Wenhe Sports Park Football Stadium
- Full name: Wenhe Sports Park Football Stadium
- Location: Beiwang Village, Culai Town, Tai'an, Shandong, China
- Capacity: 2,500
- Surface: Natural grass

Construction
- Built: 2024–2025
- Opened: April 2, 2025

Tenant
- Tai'an Tiankuang Football Club (2025–present)

= Wenhe Sports Park Football Stadium =

Football stadium in Tai'an, Shandong, China

Wenhe Sports Park Football Stadium is a professional football stadium located in Beiwang Village, Culai Town, Tai'an, Shandong Province, China. It officially opened on April 2, 2025, and serves as the home stadium for Tai'an Tiankuang Football Club in the Chinese League Two.

== Construction and facilities ==
The first phase of Wenhe Sports Park Football Stadium was completed in early 2025. The stadium passed inspection and certification by the Chinese Football Association (CFA), meeting the requirements for hosting professional League Two matches.
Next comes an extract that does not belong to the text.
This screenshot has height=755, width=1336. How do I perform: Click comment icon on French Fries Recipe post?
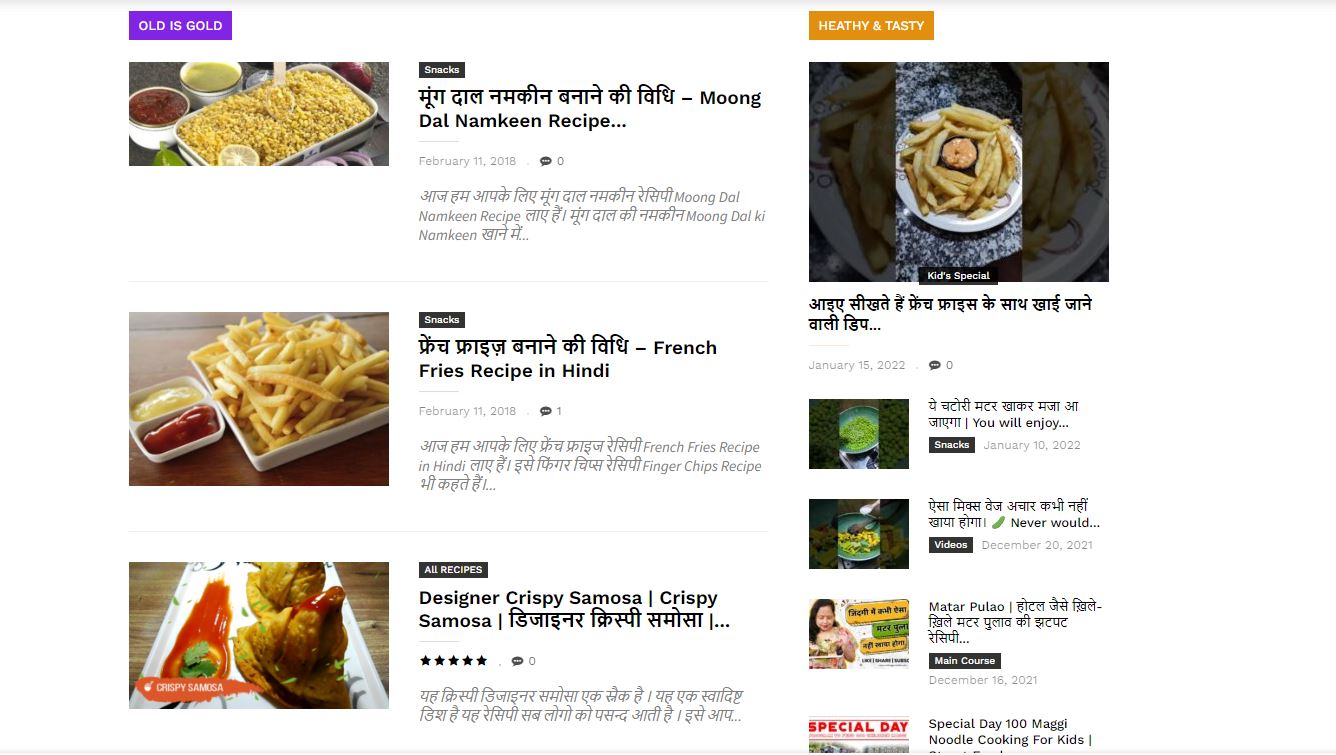click(x=545, y=411)

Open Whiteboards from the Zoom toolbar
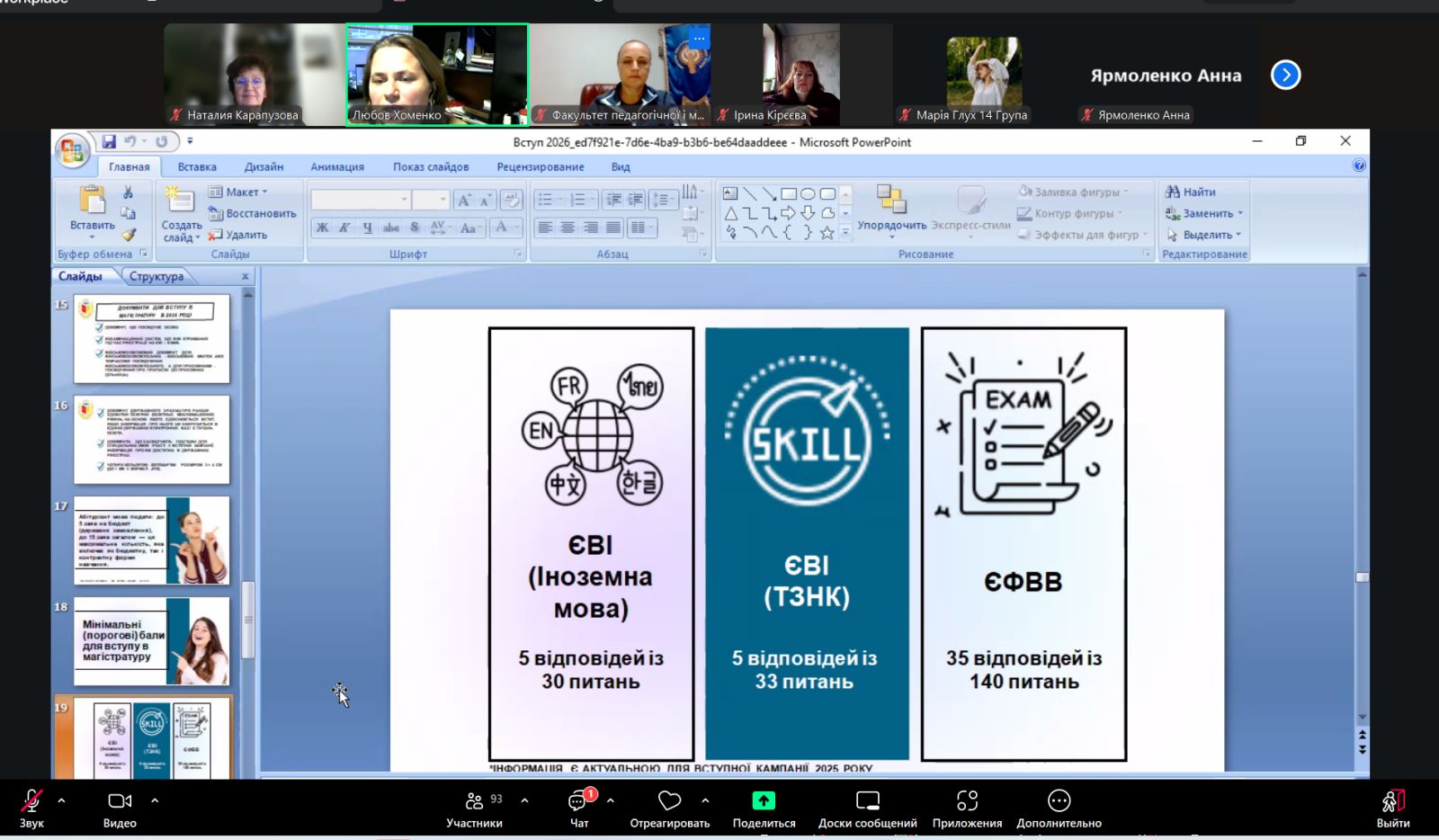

The venue features CFA-certified natural grass turf, professional-grade LED lighting systems, and standard locker rooms and medical facilities. The stadium is equipped with seating systems and electronic display screens that comply with League Two standards.

The broader Wenhe Sports Complex project includes additional facilities. Phase I comprises two outdoor football fields, while Phase II includes indoor training facilities and athlete apartments, currently under construction. In 2025, the complex planned to invest 300 million yuan in developing training complexes and athlete recovery centers.

== History and home team ==
Previously, Tai'an Tiankuang played their home matches at Taishan Stadium. After considering various factors, the club decided to construct their own dedicated stadium.

On April 2, 2025, the Chinese League Two management officially approved Tai'an Tiankuang's request to relocate their home stadium to Wenhe Sports Park Football Stadium. The team had already begun training at the new venue in March 2025 to familiarize themselves with the playing conditions.

The stadium's inaugural professional match took place on April 5, 2025, when Tai'an Tiankuang hosted Changchun Xidu in the first round of the 2025 Chinese League Two season. By early May 2025, the stadium had already hosted four home matches for Tai'an Tiankuang.